Both Korea and Taiwan have made semiconductors their core growth engine, but what set them apart was a dense industrial ecosystem. As the gains from the semiconductor boom spread beyond TSMC to thousands of supplier companies, they translated into higher income across businesses and households.
Liu Pei-chen, Director General of the Industrial Economy Database at the Taiwan Institute of Economic Research, emphasized in an interview with Financial News on the 23rd that the key to Taiwan's semiconductor industry contributing to higher real income for the public lies in its region-based cluster effects and high concentration of talent.
He pointed to the industry's distinctive structure: high-paying jobs and engineers' spending power remain in the country, supported by a self-sustaining ecosystem that feeds into private income growth. Around TSMC, companies in design, materials, equipment, and construction have formed an interconnected industrial network, allowing the benefits of the semiconductor boom to spread throughout society.
The foundation for this ecosystem is a broad social consensus in Taiwan that views semiconductors as a national security asset. They are seen not merely as a flagship industry, but as a strategic asset tied directly to national survival, often described as the 'Silicon Shield.' One clear example is how quickly lawmakers from both parties move when semiconductor-related bills are involved. Taiwanese politics treats stronger semiconductor competitiveness as a national security issue and advances related policies on a bipartisan basis.
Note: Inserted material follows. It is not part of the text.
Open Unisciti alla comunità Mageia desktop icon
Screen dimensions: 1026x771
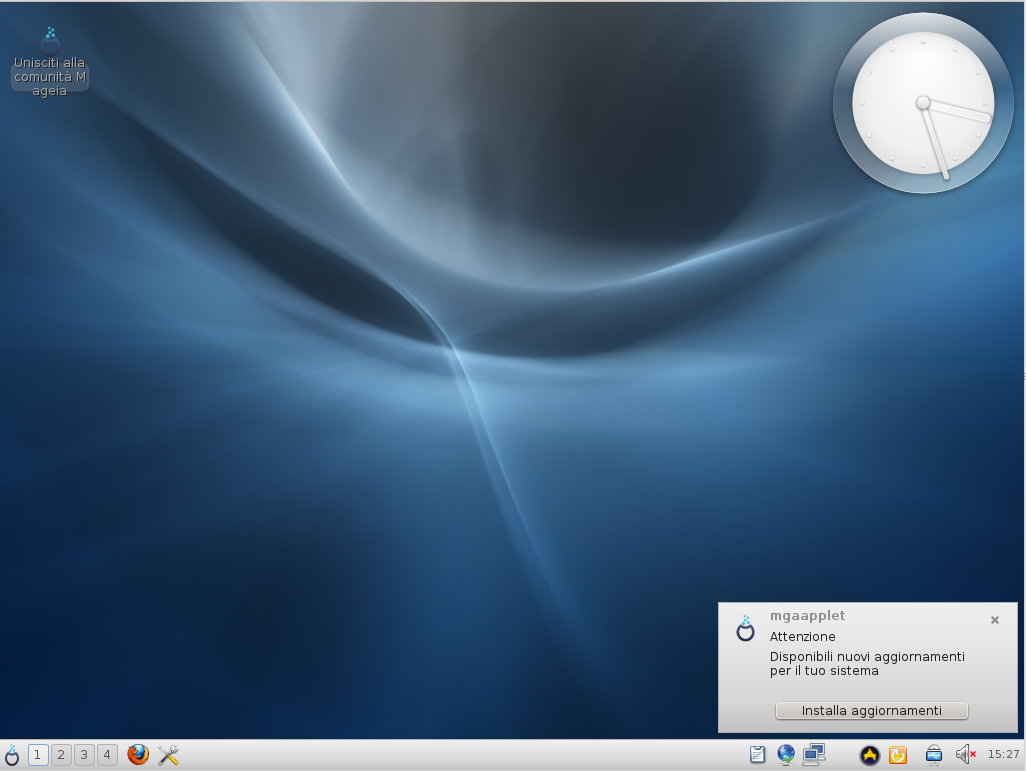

A representative case was the 2023 revision of the National Security Act to block the leakage of core technologies, along with the introduction of Article 10-2 of the Industrial Innovation Statute, known as the 'Taiwan Chips Act.' The main goal is to offer tax credits for advanced process and research and development investments, encouraging semiconductor companies to keep key production facilities and leading-edge processes in Taiwan.
Liu said, "The collective view of semiconductors as a national security asset is what drives the rapid pace of related policy and legislation, including bipartisan agreement in Taiwan's political circles." He added, "On issues such as securing land for semiconductor companies, tax breaks, and regulatory easing, government ministries are effectively operating on a fast track, supporting administrative procedures at the pace of corporate investment."
By contrast, the Yongin Semiconductor Cluster General Industrial Complex, the centerpiece of Korea's K-Semiconductor ecosystem plan, took more than five years to break ground after its announcement in 2019, as water supply issues, transmission line construction, environmental impact assessments, and coordination among local governments all piled up. That is one reason critics say the government must improve its coordination capacity and speed up policy execution.
Warnings are also being raised about an ecosystem overly concentrated in specific areas such as High Bandwidth Memory (HBM) within the AI supply chain. Liu said, "Memory semiconductors are inherently products with very large price volatility depending on the business cycle and supply-demand cycle, and Korea's heavy reliance on this sector makes it vulnerable to sharp economic swings." He added, "HBM is bringing Korea a short-term boom, but unless it secures meaningful market share in advanced foundries and leading-edge processes, the Korean semiconductor industry is likely to remain a 'high-end supporting actor' in the global AI ecosystem."